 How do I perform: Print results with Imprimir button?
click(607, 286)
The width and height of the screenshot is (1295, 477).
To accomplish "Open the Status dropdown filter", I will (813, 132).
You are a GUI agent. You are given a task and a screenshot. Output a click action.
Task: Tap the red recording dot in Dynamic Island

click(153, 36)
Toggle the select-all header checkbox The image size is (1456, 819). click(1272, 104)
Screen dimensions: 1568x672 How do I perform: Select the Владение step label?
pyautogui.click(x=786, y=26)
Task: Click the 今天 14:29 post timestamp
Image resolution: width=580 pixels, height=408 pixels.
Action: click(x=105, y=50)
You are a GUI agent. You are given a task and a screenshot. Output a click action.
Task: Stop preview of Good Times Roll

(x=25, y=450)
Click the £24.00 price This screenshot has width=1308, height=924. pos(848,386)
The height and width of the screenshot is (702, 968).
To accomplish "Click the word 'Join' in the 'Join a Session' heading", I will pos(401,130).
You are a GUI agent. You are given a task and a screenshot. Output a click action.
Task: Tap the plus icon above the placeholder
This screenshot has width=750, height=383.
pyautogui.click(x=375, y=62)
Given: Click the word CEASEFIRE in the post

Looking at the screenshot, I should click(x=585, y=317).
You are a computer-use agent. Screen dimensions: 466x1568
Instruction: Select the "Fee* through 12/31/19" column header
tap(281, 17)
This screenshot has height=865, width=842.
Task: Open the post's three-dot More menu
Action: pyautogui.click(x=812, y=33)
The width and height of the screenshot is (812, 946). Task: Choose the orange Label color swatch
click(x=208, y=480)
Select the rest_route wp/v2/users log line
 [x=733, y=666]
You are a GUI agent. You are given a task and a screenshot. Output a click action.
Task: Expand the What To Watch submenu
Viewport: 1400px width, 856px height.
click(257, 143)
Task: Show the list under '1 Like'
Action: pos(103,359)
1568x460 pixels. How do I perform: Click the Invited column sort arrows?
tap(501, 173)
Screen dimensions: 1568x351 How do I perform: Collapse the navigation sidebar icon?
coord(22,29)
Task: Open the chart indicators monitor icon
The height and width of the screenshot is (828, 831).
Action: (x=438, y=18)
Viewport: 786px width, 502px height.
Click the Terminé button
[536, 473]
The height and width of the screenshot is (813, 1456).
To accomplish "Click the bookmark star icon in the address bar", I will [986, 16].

—————

Exercise => Find each line in the listing that contains the word "perform" and copy those lines.

Task solution =>
 How do I perform: Print results with Imprimir button?
Screen dimensions: 1568x672 How do I perform: Select the Владение step label?
1568x460 pixels. How do I perform: Click the Invited column sort arrows?
Screen dimensions: 1568x351 How do I perform: Collapse the navigation sidebar icon?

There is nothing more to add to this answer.